И то же самое, возможно, любое животное чувствует в отношении некоторых поступков, которые оно склонно совершать в присутствии некоторых объектов... Для льва это львица, которая предназначена для его любви, для медведя — медведица. Для наседки, видимо, чудовищным могло бы показаться то, что существуют в мире создания, для которых кладка яиц не является таким же привлекательным, драгоценным и никогда-не-надоедающим объектом, как для нее самой.
Так что мы можем быть уверены, что какими бы загадочными ни казались нам инстинкты других животных, наши инстинкты будут казаться не менее загадочными для них.

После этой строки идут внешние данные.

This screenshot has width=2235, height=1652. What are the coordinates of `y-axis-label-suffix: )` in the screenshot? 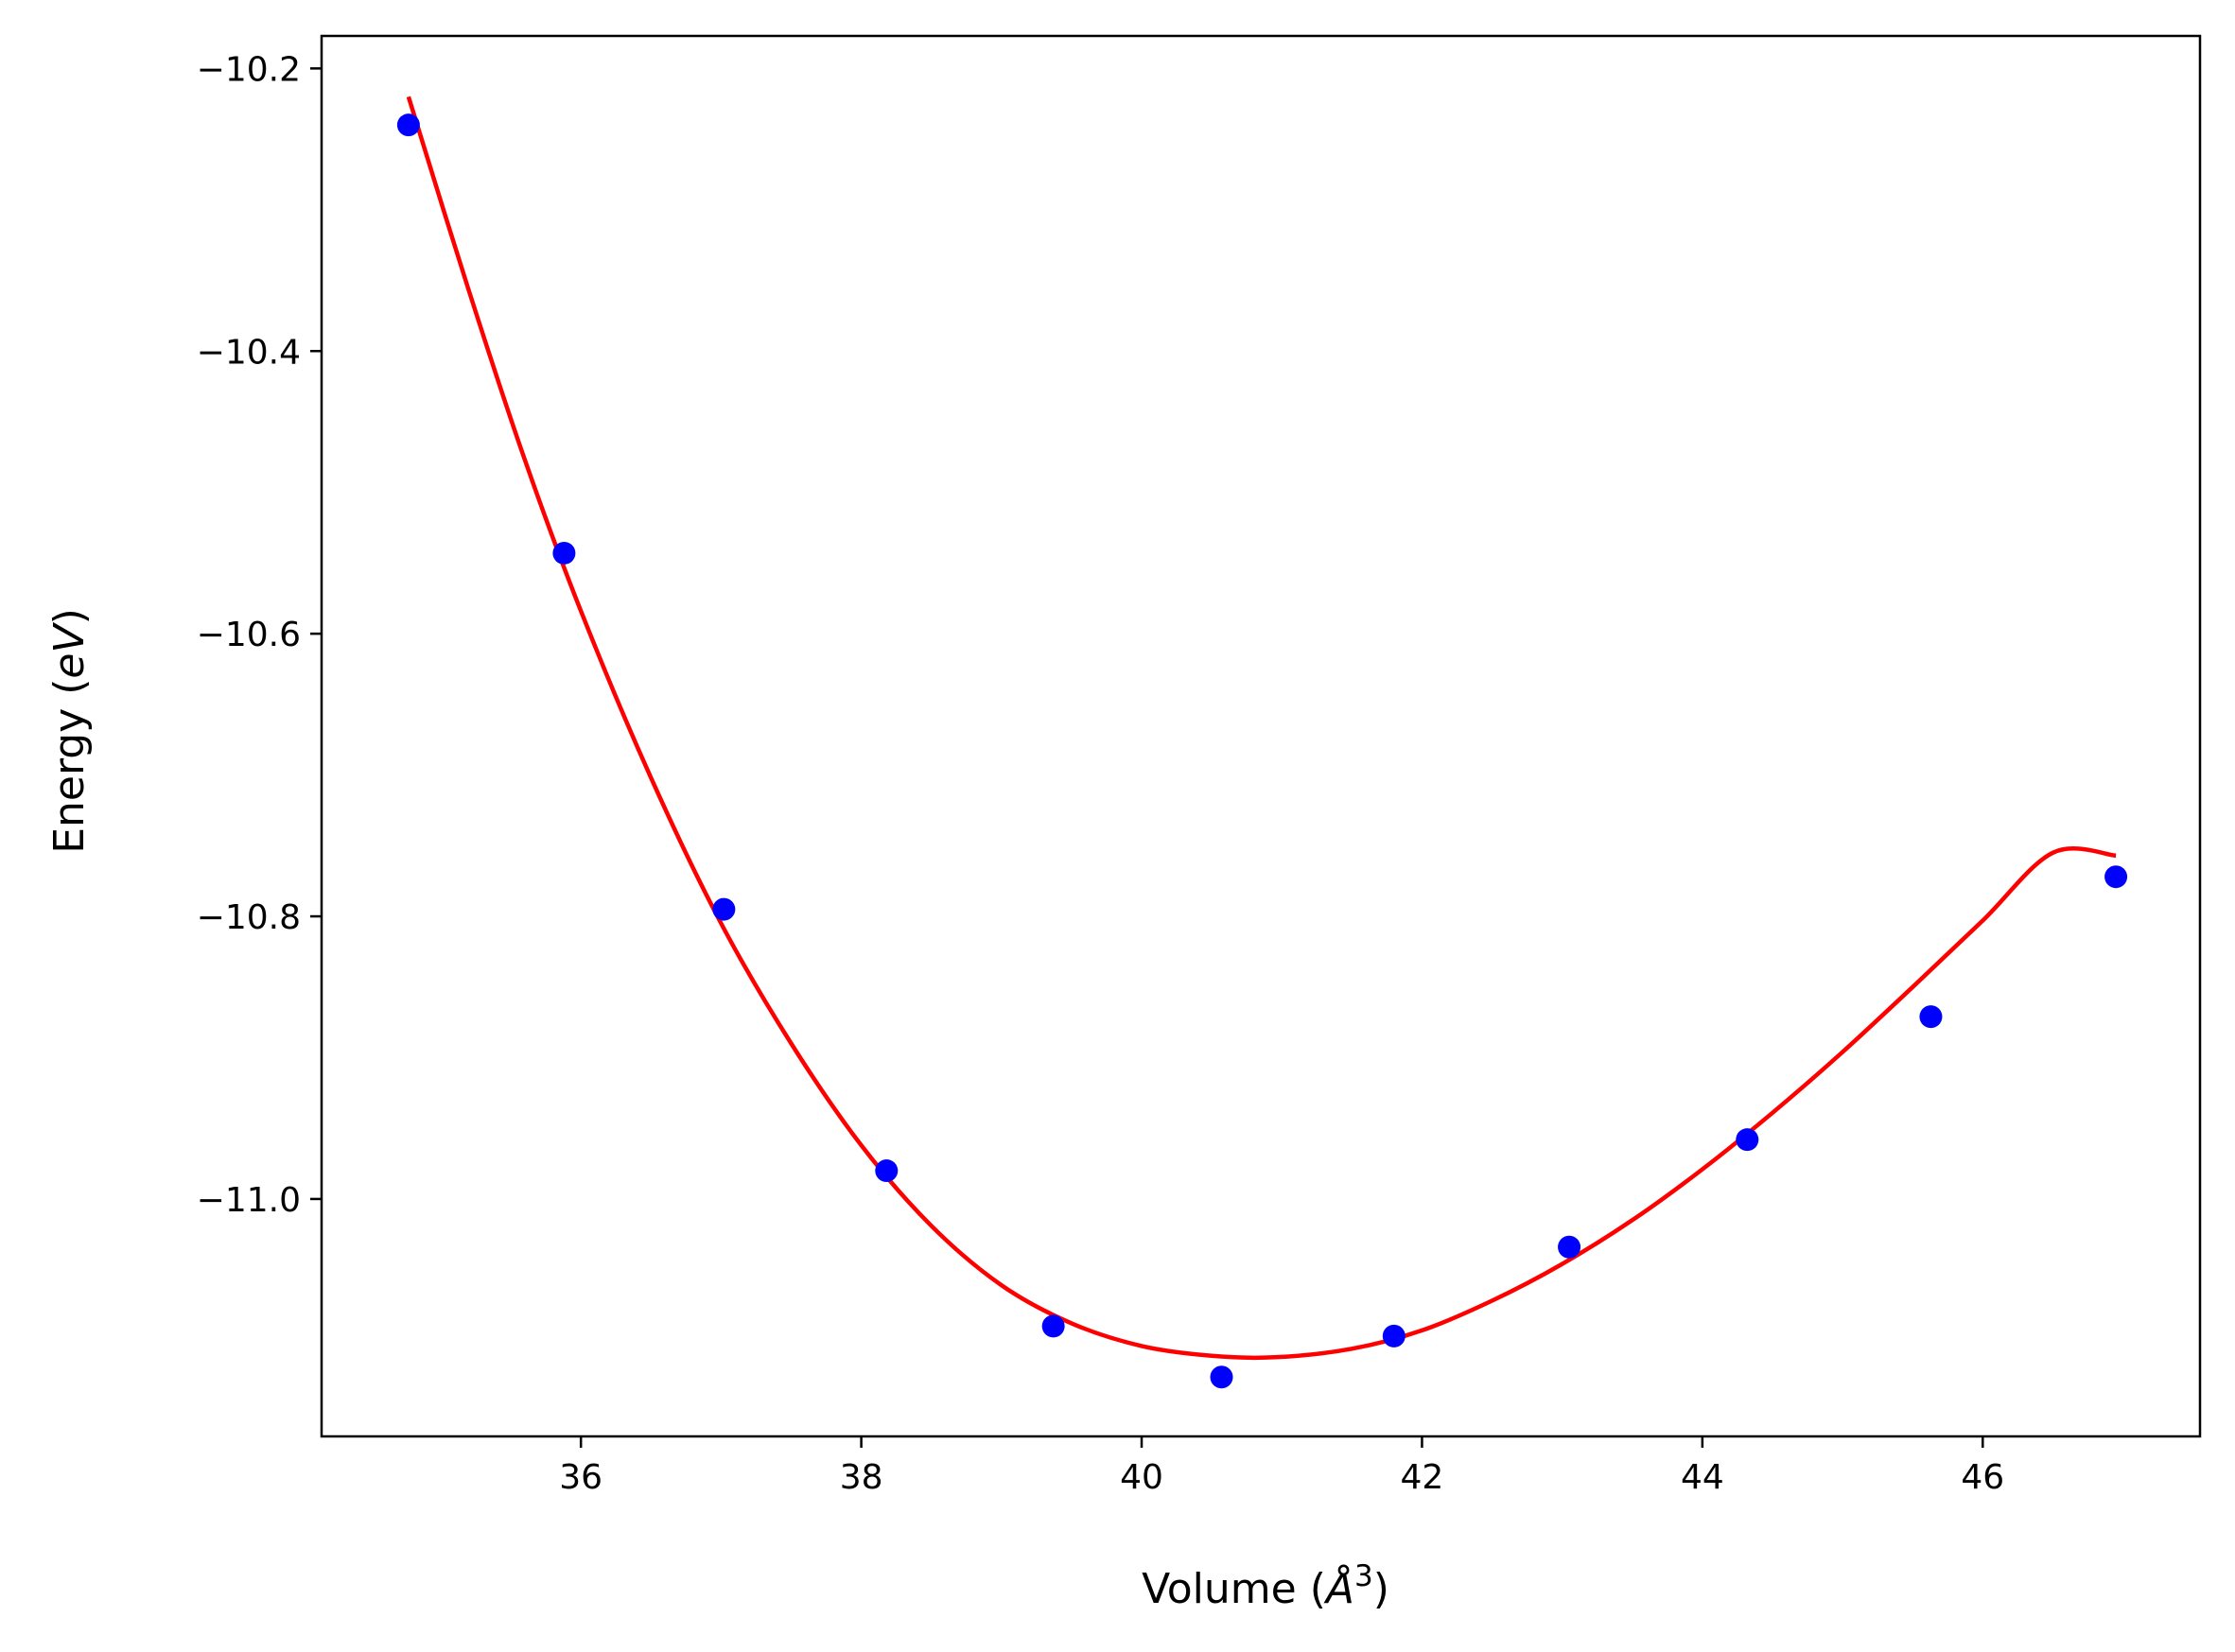 It's located at (70, 616).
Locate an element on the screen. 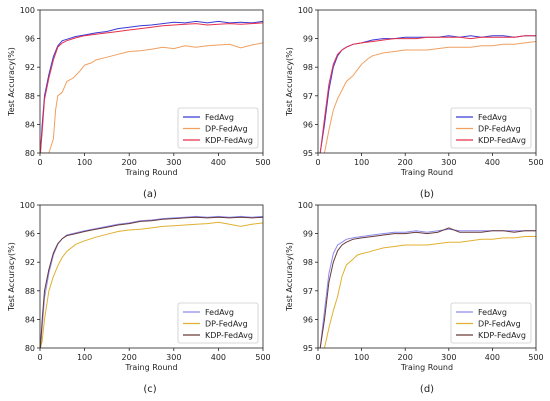  panel-caption: (c) is located at coordinates (150, 390).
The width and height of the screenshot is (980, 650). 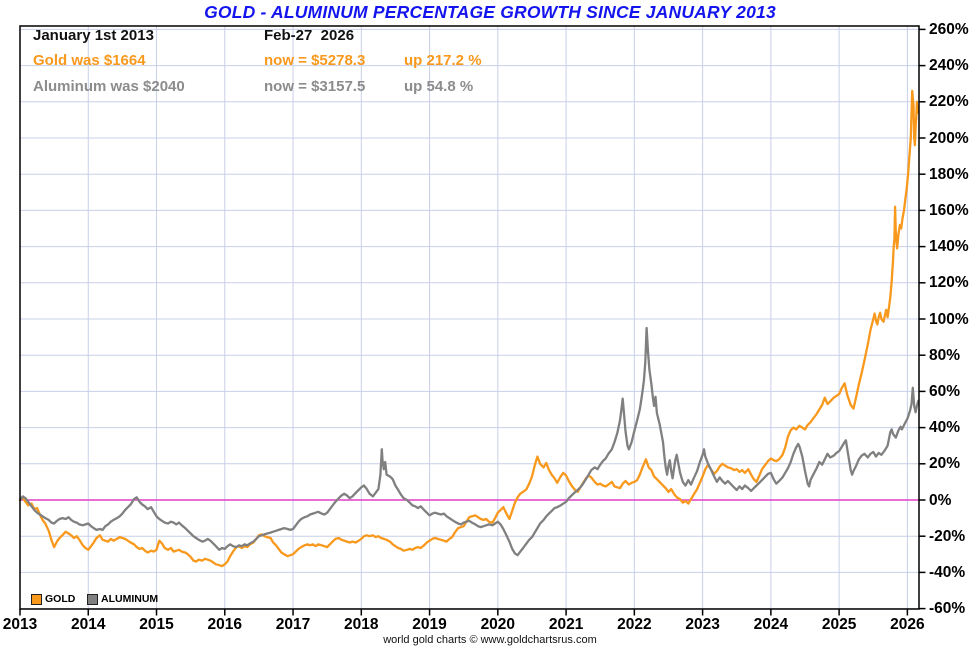 I want to click on percent-tick-label: 140%, so click(x=949, y=247).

И мы можем сделать вывод, что для любого животного каждое проявление инстинкта, которому оно следует в данный момент, достаточно ясно само по себе и представляется единственно верным способом действия. Как может не охватить муху неодолимое стремление к обнаруженному ей куску падали или листу дерева, или навозной куче, которая одна во всем мире может удовлетворить ее стремление отложить яйца? Не кажется ли она ей единственной подходящей вещью? И должна ли она заботиться или знать что-либо о будущей личинке и ее пропитании?
Я не могу и представить себе более точную постановку своей основной задачи. Мы так же не осознаем функционирование языка, как муха не обдумывает откладывание яиц. Наши мысли так легко передаются нашими устами, что часто смущают нас, ускользая из-под контроля сознания. Когда мы понимаем предложения, поток слов прозрачен; мы настолько автоматически схватываем значения, что можем забыть, что фильм, который мы смотрим, — на иностранном языке и снабжен субтитрами. Мы считаем, что дети осваивают родной язык, имитируя речи матери, но когда ребенок говорит: Не хихикай меня! или Мы поймали кроличьего младенца, это не может быть актом имитации. Я хочу сбить вас с толку, заставить естественные способности казаться странными, вынудить вас задать вопросы “как?” и “почему?” относительно этих, казалось бы, заурядных повседневных умений. Понаблюдайте за иммигрантом, сражающимся со вторым языком или за паралитиком, восстанавливающим способность к родной речи, или разберитесь в обрывке детского лепета, или попробуйте написать программу для компьютера, чтобы он понимал английский язык, и повседневная речь сразу будет выглядеть иначе. Легкость, прозрачность, автоматизм — все это только иллюзии, скрывающие сложную, красивую и богатую систему.